Republicans and other critics smack their lips in anticipation of the VP’s unpredictable yet utterly inevitable gaffes. And Biden gaffes, as political watchers will tell you, are gaffes in the true Washington sense of the word: when a politician accidentally speaks the truth. Remember his autumn ’08 prediction about how the international community would feel compelled “to test the mettle” of a green president like Obama? Or how about his economic-recovery pep talk to House Democrats a few months later: “If we do everything right, if we do it with absolute certainty, there’s still a 30 percent chance we’re going to get it wrong.” And just a couple of months after that, there was his altogether too-honest reaction to the swine-flu panic: “I would tell members of my family—and I have—I wouldn't go anywhere in confined places now.”

Boy oh boy, did the travel industry love that one.

The firestorms touched off by Biden’s verbal slips are, of course, catnip to political reporters. In an era when most politicians are masters at sticking to their team’s mind-numbingly vapid talking points, Biden holds out the eternal promise of saying something unexpected, possibly controversial, perhaps even outright inflammatory. The fact that his boss is one of the most tightly scripted control freaks in modern politics merely adds to the excitement.

That contrast and tension are also what make Biden a pretty damn good surrogate for Obama. He is the mouthy, messy, passionate goofball to the president’s cool-cat persona. He loves the retail aspects of politics and relates well to garden-variety voters.
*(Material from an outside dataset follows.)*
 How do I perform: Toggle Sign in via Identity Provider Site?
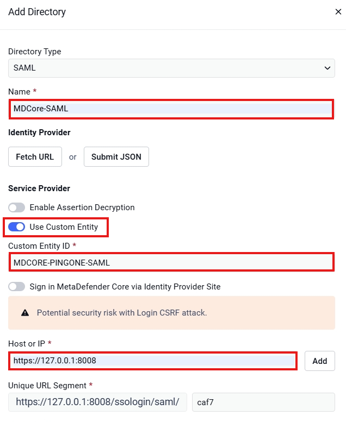17,287

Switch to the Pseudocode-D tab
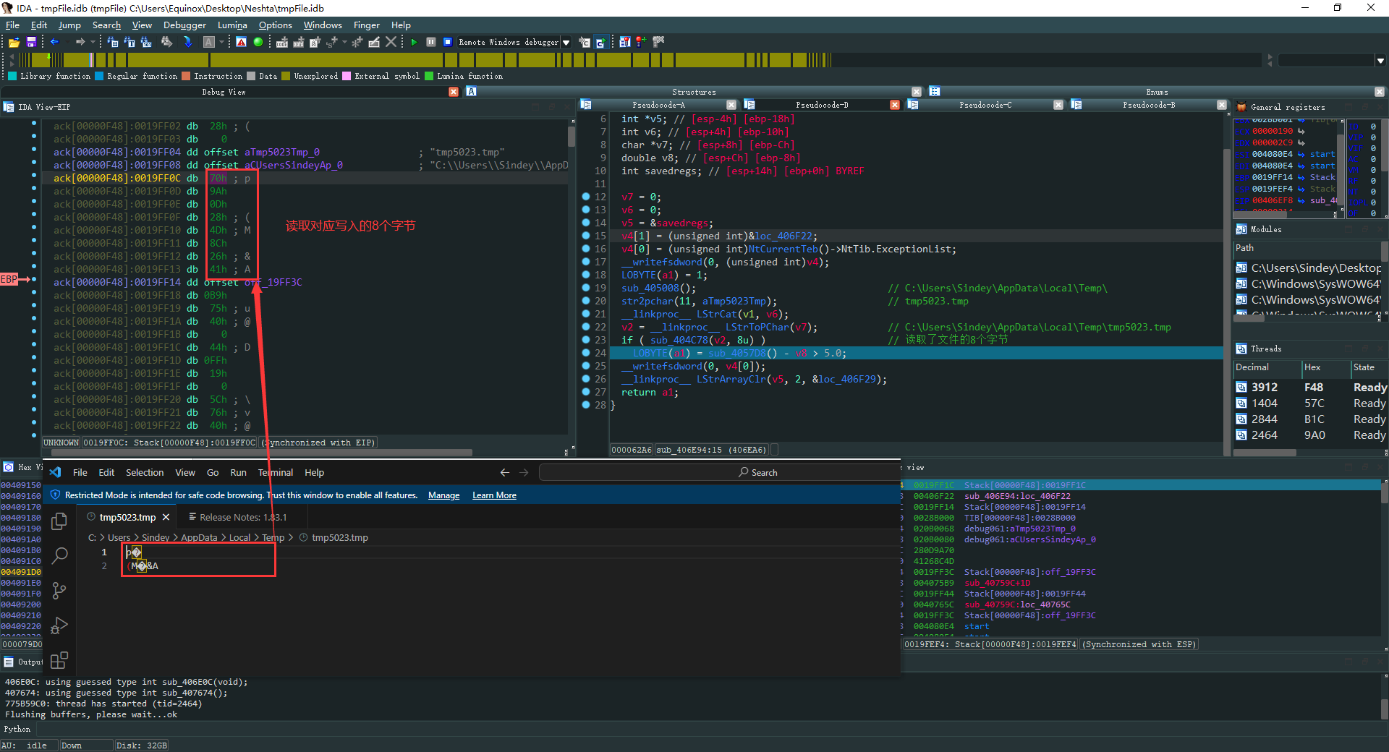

Tearing him away from a crowd at public events is harder than pulling Rick Perry off the gun range.

And you know who really loves Joe, and who Joe loves in return? Blue-collar types, especially union workers. That’s right, the very demographic with whom neither the president nor his presumptive rival, Mitt Romney, seems to have a lick of rapport. But Joe. Oy. I once watched him charm the pants off a ballroom full of AFL-CIO leaders with cheesy shout-outs, cornball jokes, and heart-tugging tales of his own economically fraught upbringing.

The amount of back-slapping and cheek-kissing that Biden goes through in a single day on the trail would be enough to down a lesser pol. But not Joe. Joe is a gabber. Joe is a toucher—and not in a creepy, hide-your-interns kind of way. He’s just an effusive, effervescent, eager-to-connect kind of guy.

Which, let’s face it, is what both teams desperately need these days.